PREVALENCE OF CHILD ABUSE

In the US alone, at least 6 million children are either victims of or witnesses to physical abuse, domestic violence, or violence in the community each year. Neglect occurs in over 75% of child abuse cases, either alone or in conjunction with another form of abuse. A report of child abuse is made every ten seconds and give children die every day as the result of child abuse. Over fifty percent of homeless children are homeless because their mother is escaping an abusive environment. 

 

Many parents in unhealthy relationships believe the abuse or violence only impacts them, because their child never directly witnesses it. But 80-90% of children who live in homes with abusive parents can give detailed descriptions of violent incidents. Both perpetrators and victims of domestic violence are seventy percent more likely to abuse the children in the home, and in a home with domestic violence rates of neglect are 15 times higher than the national average. 

 

As the numbers show, child abuse is a serious problem in our country, one that is highly intertwined with domestic violence and other forms of abuse. For diagrams, go to the Child Help website. 

IMPACTS OF CHILD ABUSE

There is a path from being terrorized as a child to being a terrorizing and bullying adolescent and adult. Children who witness violence in their homes are also seventy percent more likely to become batterers themselves if they are male and fifty percent more likely to be victims of spousal or sexual abuse if they are female. About thirty percent of abused children will later abuse their own children.
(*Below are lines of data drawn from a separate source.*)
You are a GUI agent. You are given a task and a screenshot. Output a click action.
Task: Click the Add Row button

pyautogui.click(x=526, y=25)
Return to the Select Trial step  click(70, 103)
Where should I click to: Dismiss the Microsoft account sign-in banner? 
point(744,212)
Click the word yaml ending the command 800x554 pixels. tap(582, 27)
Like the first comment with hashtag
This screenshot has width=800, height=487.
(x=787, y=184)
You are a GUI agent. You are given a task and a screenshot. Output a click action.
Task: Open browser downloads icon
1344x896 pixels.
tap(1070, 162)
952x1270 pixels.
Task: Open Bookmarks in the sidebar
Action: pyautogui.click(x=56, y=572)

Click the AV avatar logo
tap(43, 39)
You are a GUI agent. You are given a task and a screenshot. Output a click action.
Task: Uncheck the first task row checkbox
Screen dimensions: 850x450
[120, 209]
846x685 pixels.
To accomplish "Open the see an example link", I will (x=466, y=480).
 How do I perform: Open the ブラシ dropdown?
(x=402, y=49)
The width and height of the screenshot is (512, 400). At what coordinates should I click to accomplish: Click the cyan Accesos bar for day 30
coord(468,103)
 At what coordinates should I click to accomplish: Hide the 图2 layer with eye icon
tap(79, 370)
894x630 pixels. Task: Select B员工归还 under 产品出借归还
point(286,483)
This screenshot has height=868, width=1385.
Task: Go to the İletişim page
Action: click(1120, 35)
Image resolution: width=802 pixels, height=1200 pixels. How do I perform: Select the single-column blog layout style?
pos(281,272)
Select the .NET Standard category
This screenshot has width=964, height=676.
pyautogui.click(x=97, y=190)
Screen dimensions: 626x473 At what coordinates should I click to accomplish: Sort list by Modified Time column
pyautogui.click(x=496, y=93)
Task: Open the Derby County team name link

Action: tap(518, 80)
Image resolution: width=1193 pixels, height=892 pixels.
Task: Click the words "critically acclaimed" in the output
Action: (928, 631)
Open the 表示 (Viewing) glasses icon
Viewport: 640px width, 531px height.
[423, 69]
Children who experience child abuse and neglect are also much more likely to be arrested as a juvenile, arrested as an adult, or commit violent crimes.

 

In addition, witnessing domestic violence or experiencing abuse, along with living with someone who is a substance abuser, is mentally ill, or has been in prison, are deemed “adverse childhood experiences,” or ACEs. Ongoing studies on ACEs shows immediate and longterm health and social impacts of experiencing stressors such as witnessing or experiencing abuse. The more exposure there is in childhood to these traumatic and toxic stressors, the higher risk there is for that person to practice risky behaviors starting as a teenagers and have chronic diseases and substance abuse later in life.

 

Even without longterm emotional and physical impacts, children who grow up in abusive homes often end up living in a persistent state of fear, or a “fight or flight” state. Severe and chronic trauma causes toxic stress in kids. Toxic stress damages kid’s brains. When trauma or triggers launches kids into flight or fight mode, they cannot learn. It is physiologically impossible. The fear manifests at school, in social situations, and with family, and affects the whole community. 

 

In recent years, there has also been an increase in research into the effects of maltreatment on early brain development, showing that the brain’s development can by physiologically altered by prolonged, severe, or unpredictable stress during a child’s early years. This impact during critical development years—ages birth to 3 years old—can negatively affect a child’s physical, cognitive, emotional, and social growth. Brains affected by chronic stress have overdeveloped fear receptors, reduced complex thought regions, and may even be devoid of empathy and remorse neural pathways.